Il a affirmé : « Il y a une majorité pour la proportionnelle à l’Assemblée nationale », tout en reconnaissant qu’il existe différentes sensibilités au sein du socle commun. Il a donc précisé qu’il présenterait ce texte après que le travail budgétaire sera achevé, soit « à la fin de cette année », soit dans les premiers mois de 2026, lors de son intervention dans l’émission Grand Jury diffusée sur RTL/PublicSénat/LeFigaro.
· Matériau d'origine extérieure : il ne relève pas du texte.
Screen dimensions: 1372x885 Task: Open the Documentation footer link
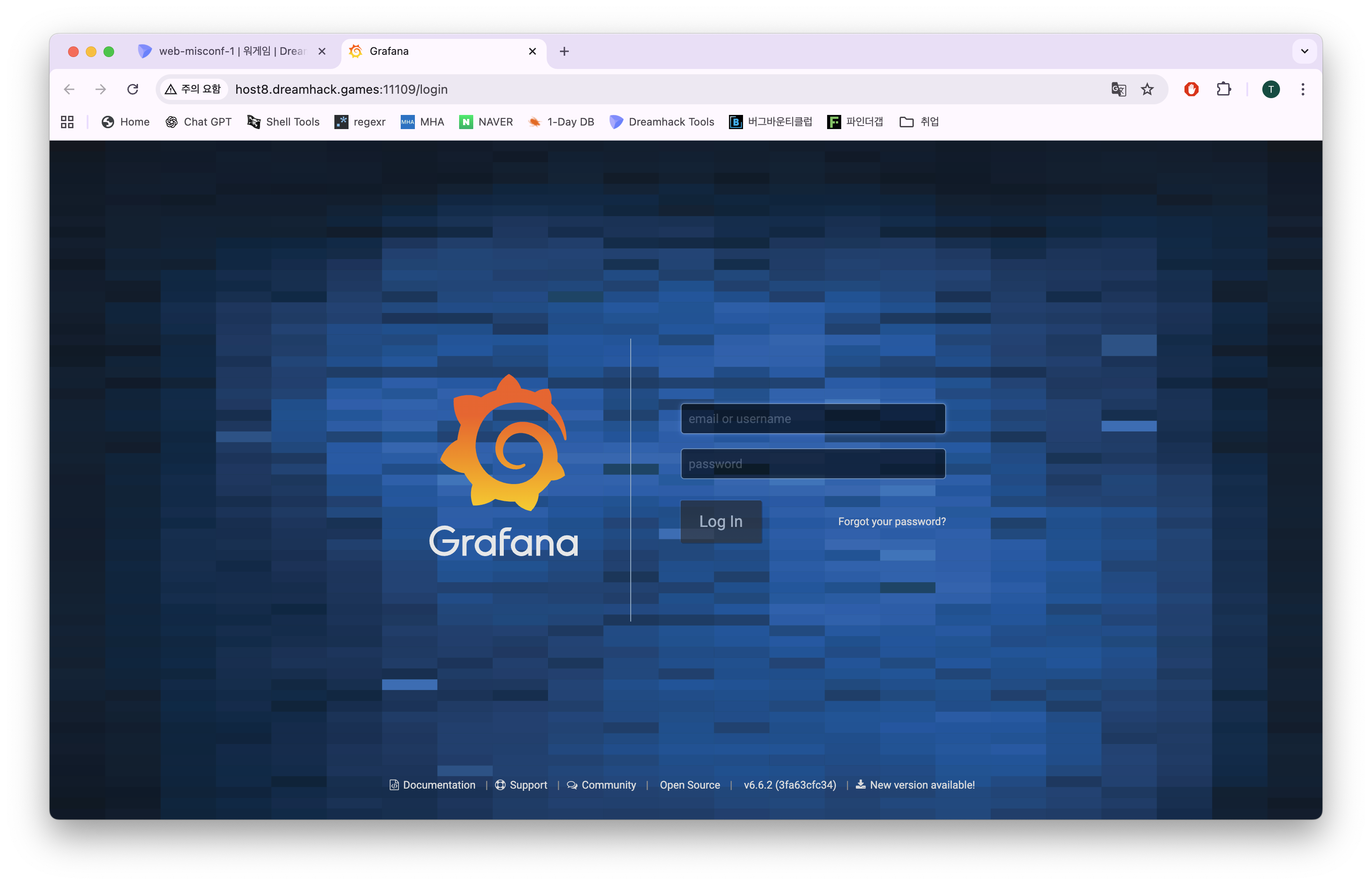point(438,785)
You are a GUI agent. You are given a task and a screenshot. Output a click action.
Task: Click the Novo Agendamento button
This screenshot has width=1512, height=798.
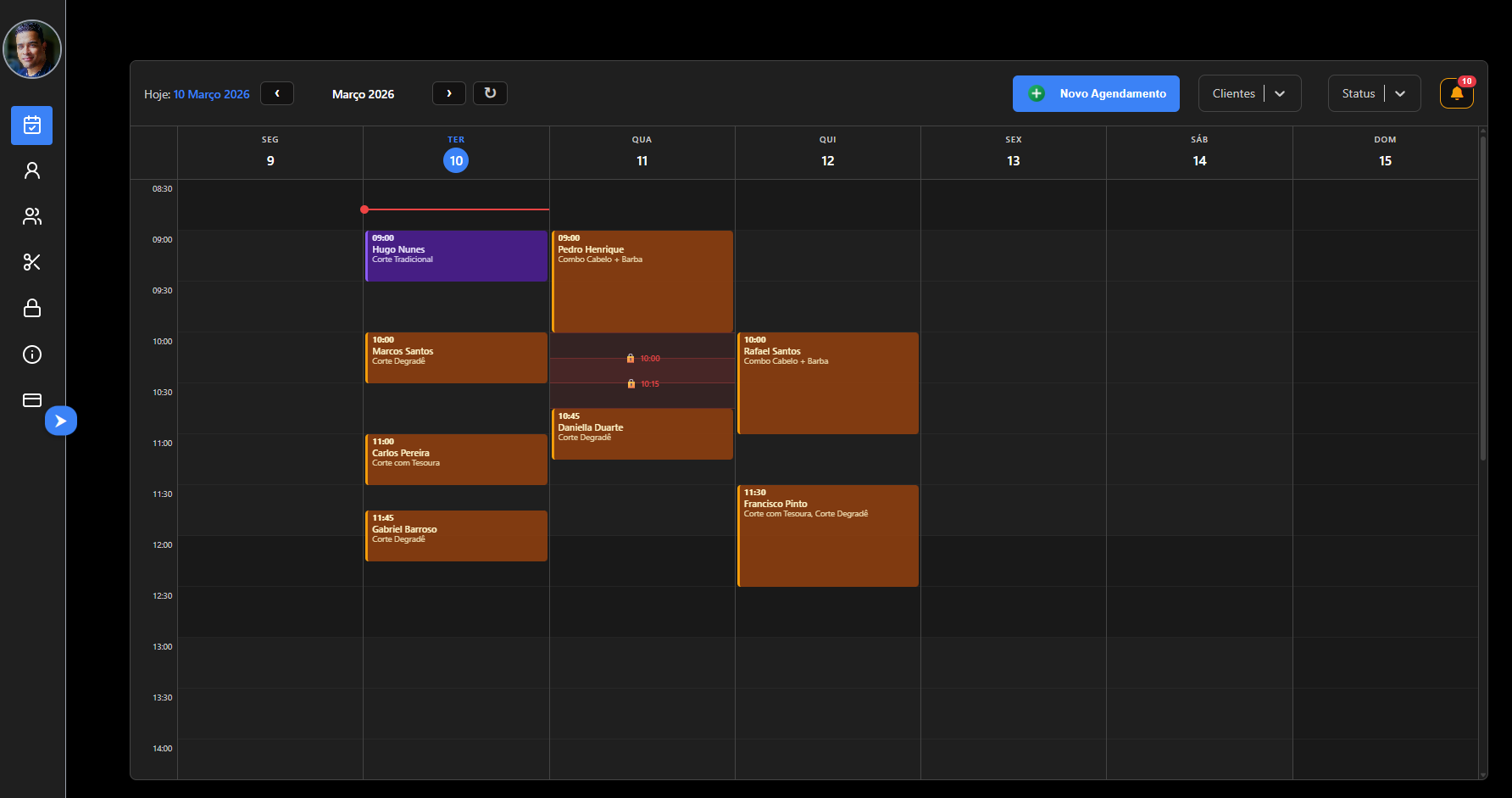click(1096, 93)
Le soutien du RN et l’opposition des LR
François Bayrou, qui prône une proportionnelle intégrale par département à l’instar de 1986, a lancé le 30 avril une série de consultations avec les partis politiques concernant l’élection des députés selon le mode proportionnel. Le Rassemblement National, favorable à une version comportant une prime majoritaire, a indiqué sa disposition à accepter le modèle de 1986. Cependant, les Républicains s’opposent fermement à cette initiative.
Bruno Retailleau, le président des Républicains, avait clairement exprimé son refus de « porter » une telle réforme et a réitéré ce dimanche sur BFMTV son opinion selon laquelle cela rendrait le « bazar » à l’Assemblée nationale « structurel ». Au sein du camp présidentiel, les opinions sont divisées : le MoDem soutient la réforme, tandis qu’Horizons s’y oppose, et Renaissance prévoit de consulter ses militants durant l’été, en vue d’un vote en septembre.
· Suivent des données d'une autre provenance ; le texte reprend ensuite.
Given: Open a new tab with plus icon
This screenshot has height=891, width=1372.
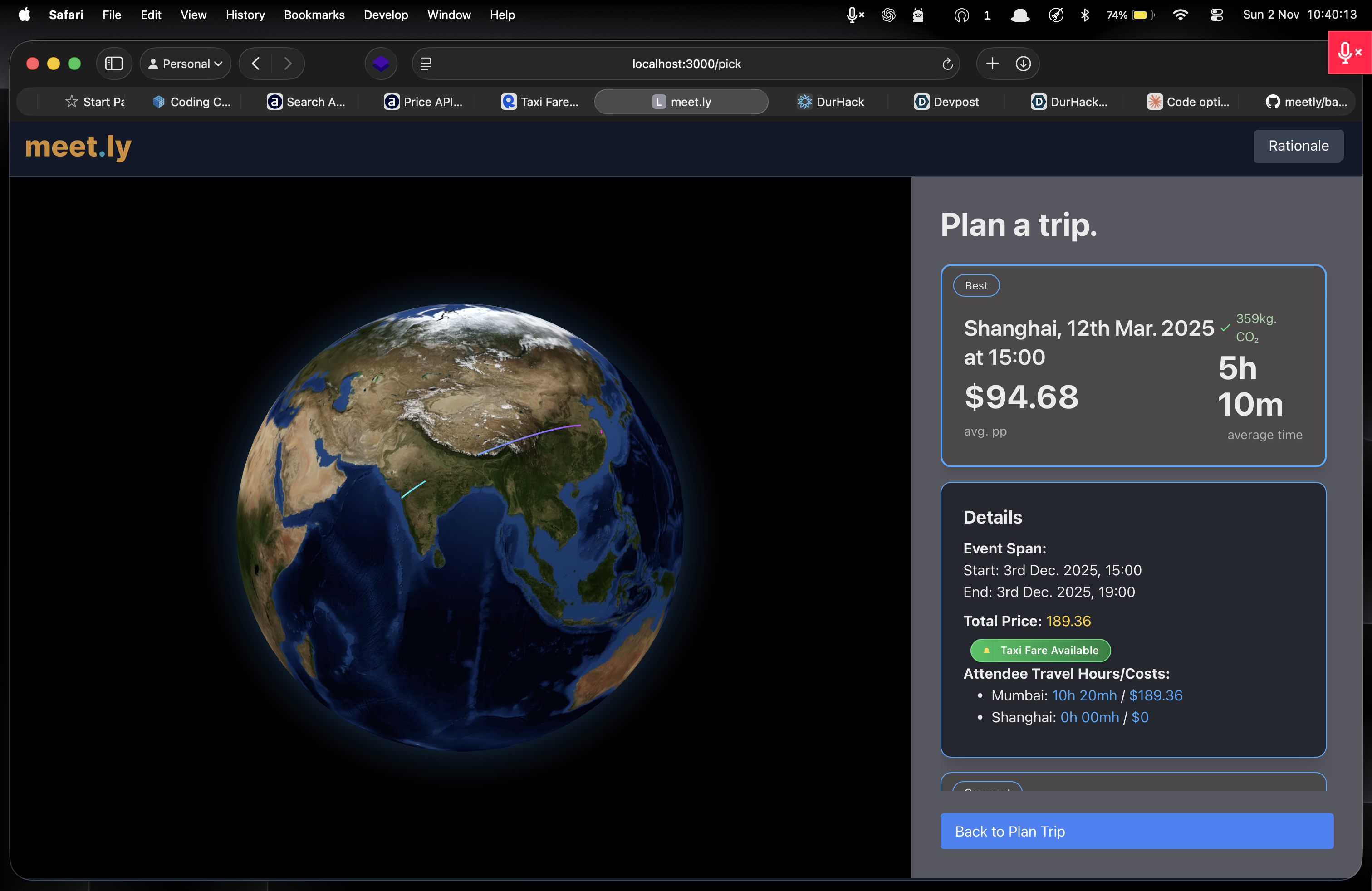Looking at the screenshot, I should point(992,64).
Faure exprime son impatience envers Bayrou
François Bayrou a par ailleurs tenté de minimiser la portée de la motion de censure proposée par les socialistes, qui sera examinée mardi, mais qui ne devrait pas recevoir le soutien du Rassemblement National. Selon lui, cette motion a pour but de montrer que les socialistes se positionnent dans l’opposition. Le premier secrétaire du PS, Olivier Faure, a averti dimanche sur LCI qu’il n’aurait « plus aucune indulgence » à l’égard de Bayrou et adopterait une posture très ferme lors des discussions budgétaires à l’automne.
Sébastien Chenu, vice-président du RN, a également mis en garde en déclarant : « La dissolution, elle est nécessaire dès que possible », lors de son intervention sur Europe1/CNews/LesEchos.